Who wants to argue against the benefits of competition?
Because of market dominance, competition in the technology world is shrinking. The power of especially consumer data drives this dominance. A few companies are able to leverage this data to widen and deepen their competitive reach. It’s hard to compete with oligarchies with decades-long leads. Many argue that the US is suffering from too little competition, especially in the technology marketplace. David Wessel writing in the Harvard Business Review is straightforward:
“Despite their undeniable popularity, Apple, Amazon, Google, and Facebook are drawing increasing scrutiny from economists, legal scholars, politicians, and policy wonks, who accuse these firms of using their size and strength to crush potential competitors. (Their clout caught the attention of European regulators long ago.) The tech giants pose unique challenges, but they also represent just one piece of a broader story: a troubling phenomenon of too little competition throughout the U.S. economy.”
- “In 1979, between 11 percent and 18 percent of firms were new in any given industry; by 2014 only 4 percent to 9 percent were. This decline occurred even in high-tech.
- Firms aged 10 and younger employ a considerably smaller share of the labor force (19 percent) than they did a few decades ago (33 percent). This is due both to the declining share of new firms and their declining size relative to older firms.
- College-educated workers are much less likely to be entrepreneurs than they previously were.”

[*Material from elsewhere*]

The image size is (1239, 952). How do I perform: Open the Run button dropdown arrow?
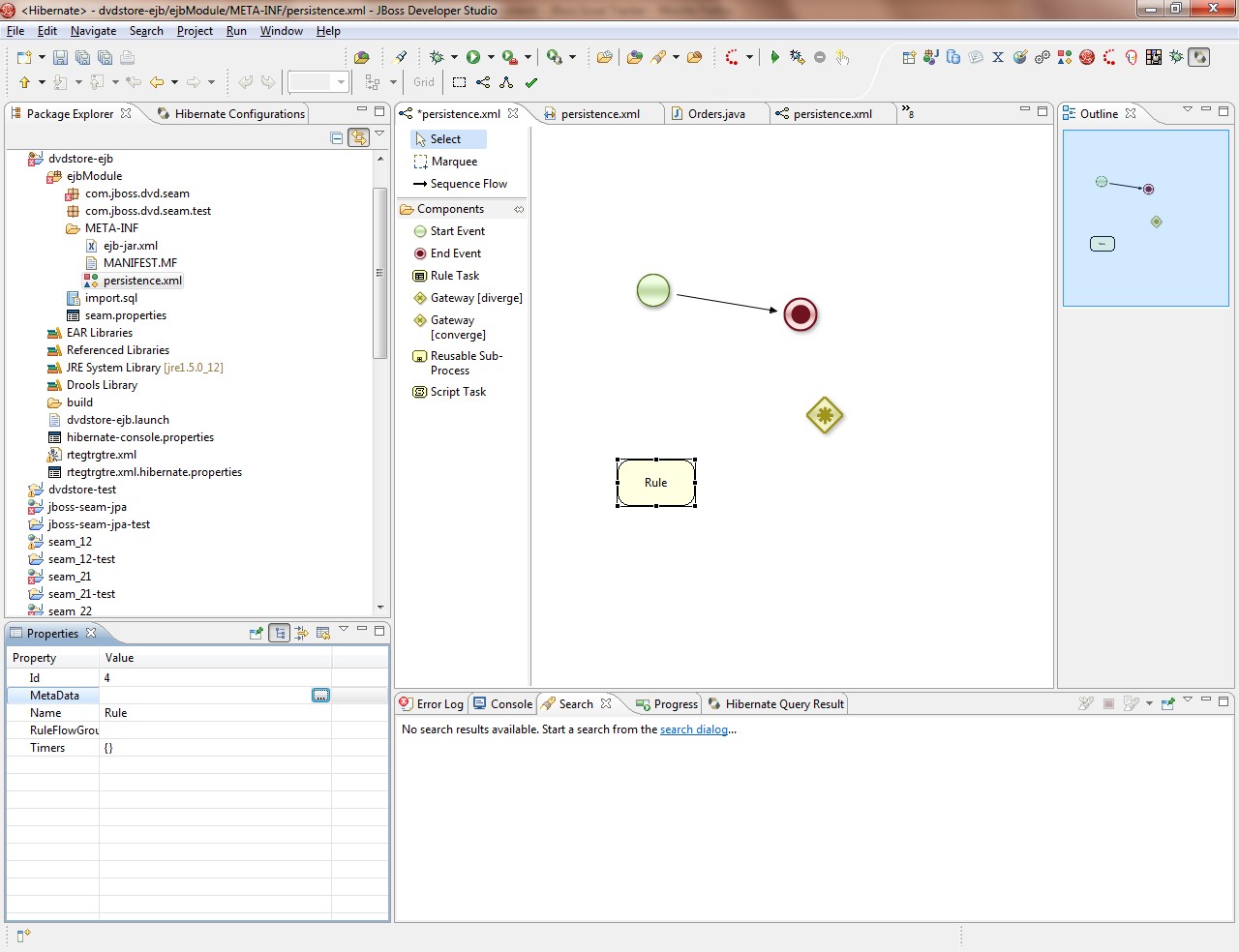point(491,57)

So should the largest technology companies be broken up to encourage greater competition? While the details about how this might work are difficult to describe – and will launch a million vested-interest-based fights – the central question persists: does Elizabeth Warren have a point?
One of the features of corporate governance and market accessibility is its variability over time. Antitrust enforcement was quite different when AT&T, Kodak, Alcoa and Standard Oil were broken up. But this antitrust activity occurred a long time ago – which is the point, isn’t it? What changed?

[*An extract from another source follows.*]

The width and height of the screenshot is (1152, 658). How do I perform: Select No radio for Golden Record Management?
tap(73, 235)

What might antitrust cases look like today? Russell Brandom lays out the possible cases against Google, Amazon, Uber and Facebook. Adi Robertson describes how the antitrust cases in the 1990s lay some groundwork for possible cases today. Lest we forget, there were real reasons why companies were sued by the government for collusion, price fixing and anticompetitive behavior. Remember the airlines, Microsoft and NewsCorp/Kesmai? There are lots and lots of cases, just not too many recent ones.
Which leads to the “why” question. Why have the standards changed? Why are mergers and acquisitions approved so easily? (Democrats and Republicans both approve mega-mergers, so there’s no reason to attack one party versus the other.)
Poor Liz. She’s on the wrong side of history: the Financial Times reports that US antitrust enforcement has fallen to its slowest rate since the 1970s. But does she have a point?